• Document
(begin)

Measurement and Descriptive Statistics with SPSS: Descriptive Statistics and Plots

Frequency Tables

Now we expand our discussion of frequency distributions to include frequency tables, which are constructed in very similar ways for all four types of measurement. A difference is that with nominal data, the order in which the categories are listed is arbitrary.

In Fig. 3.3, the frequency table listed protestant, catholic, and then not religious. However, protestant could be put after or between catholic and not religious because the categories are not ordered. In ordinal and approximately normal data, the order cannot vary (e.g., medium always should be between low and high).

Fig 3.3. A frequency table for religion, a nominal variable.

(end)

• Given data
(begin)

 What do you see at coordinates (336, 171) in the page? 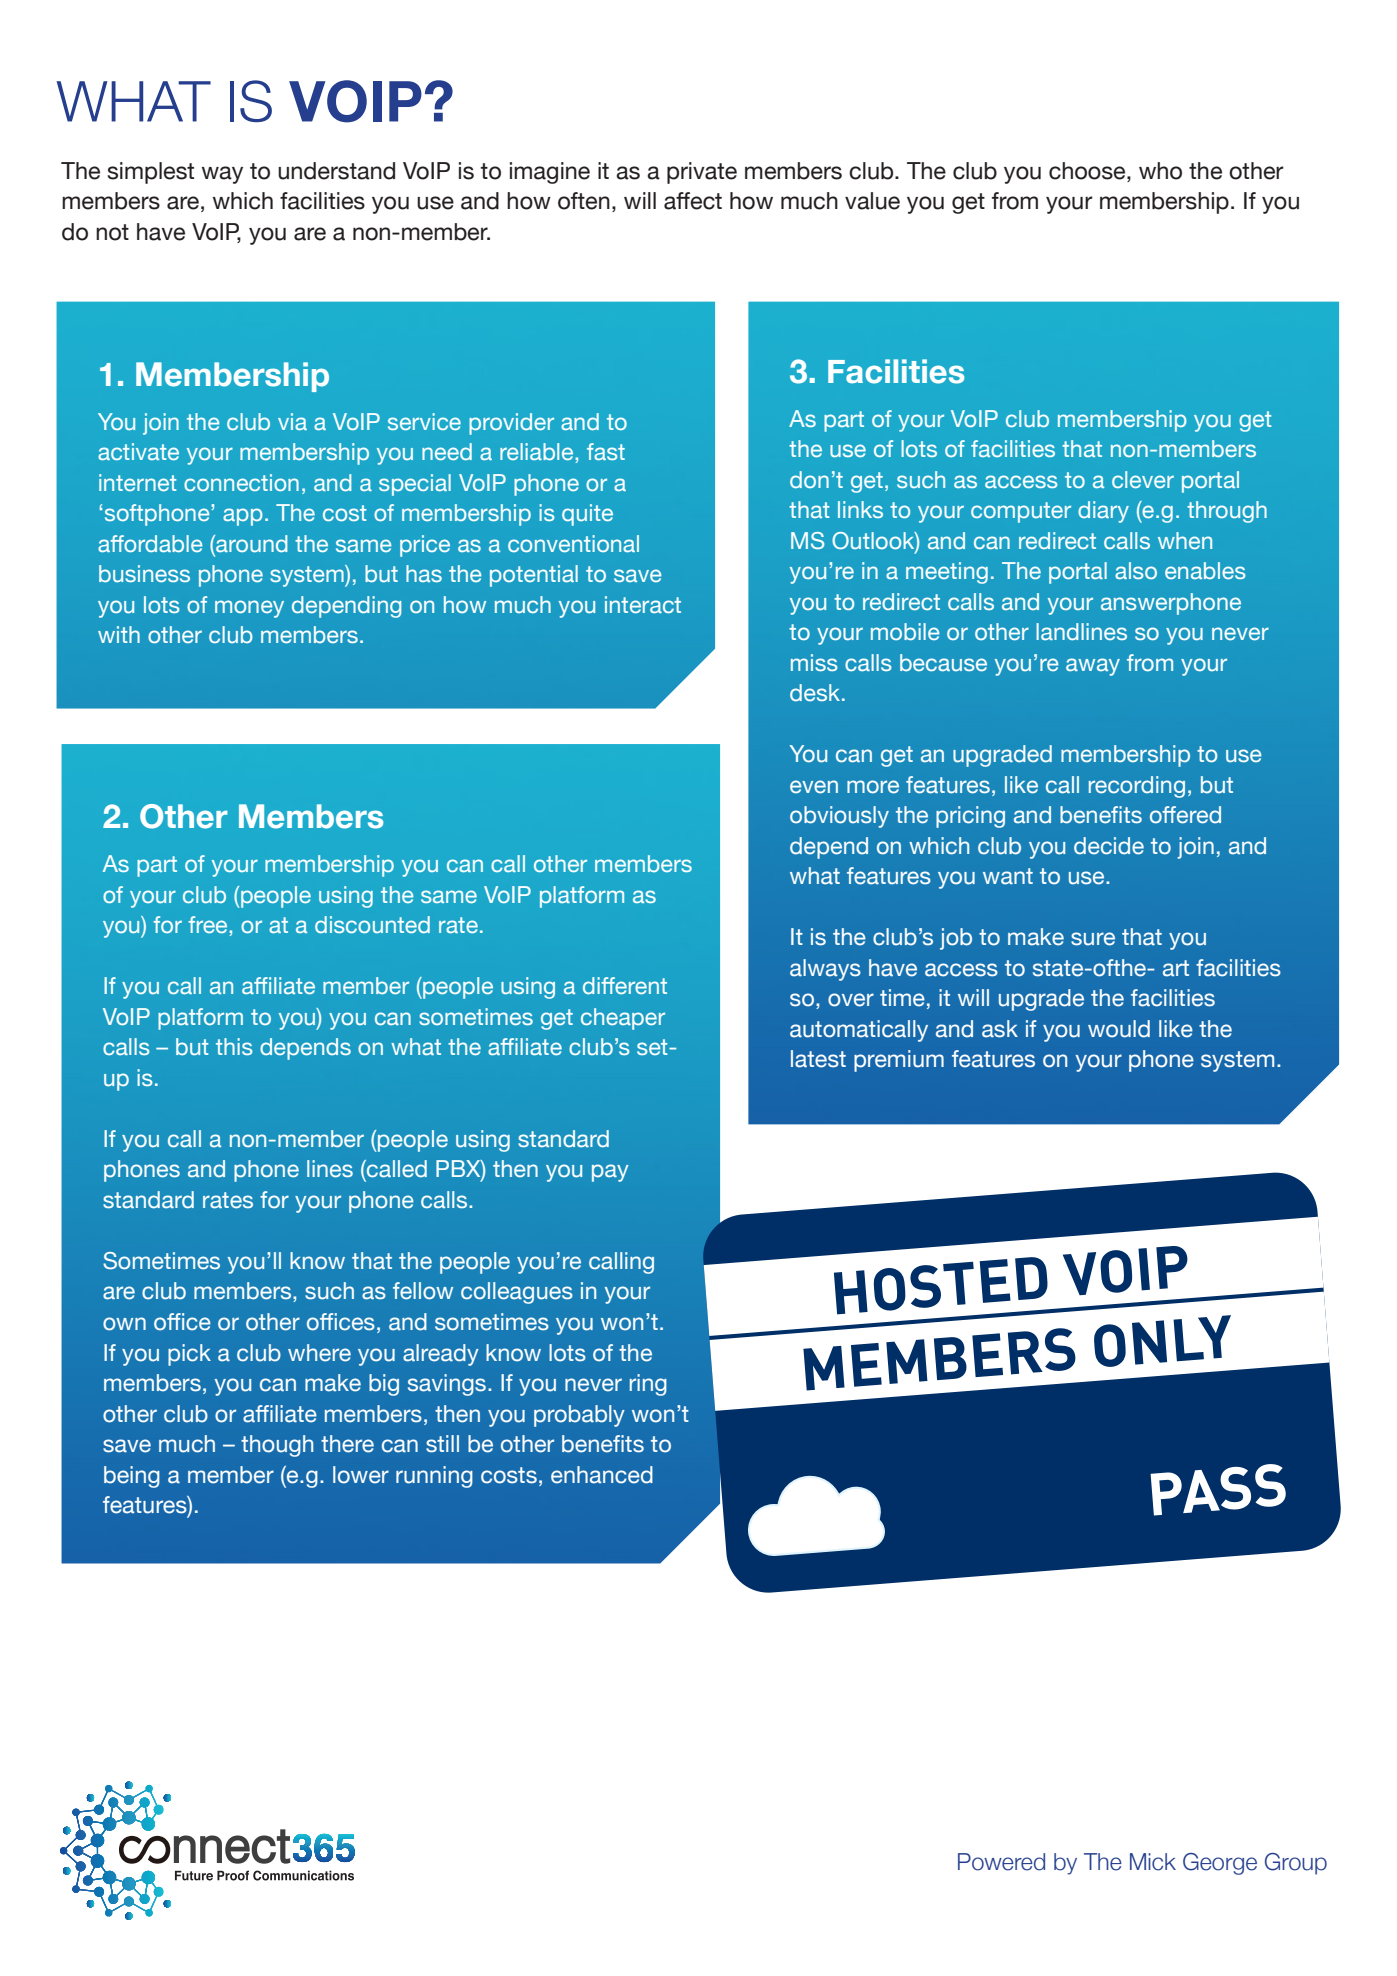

(end)

• Exercise details
Repeat the frequency tables passage above in full, word for word, from its title line through the figure caption.

• Answer to the task
Measurement and Descriptive Statistics with SPSS: Descriptive Statistics and Plots

Frequency Tables

Now we expand our discussion of frequency distributions to include frequency tables, which are constructed in very similar ways for all four types of measurement. A difference is that with nominal data, the order in which the categories are listed is arbitrary.

In Fig. 3.3, the frequency table listed protestant, catholic, and then not religious. However, protestant could be put after or between catholic and not religious because the categories are not ordered. In ordinal and approximately normal data, the order cannot vary (e.g., medium always should be between low and high).

Fig 3.3. A frequency table for religion, a nominal variable.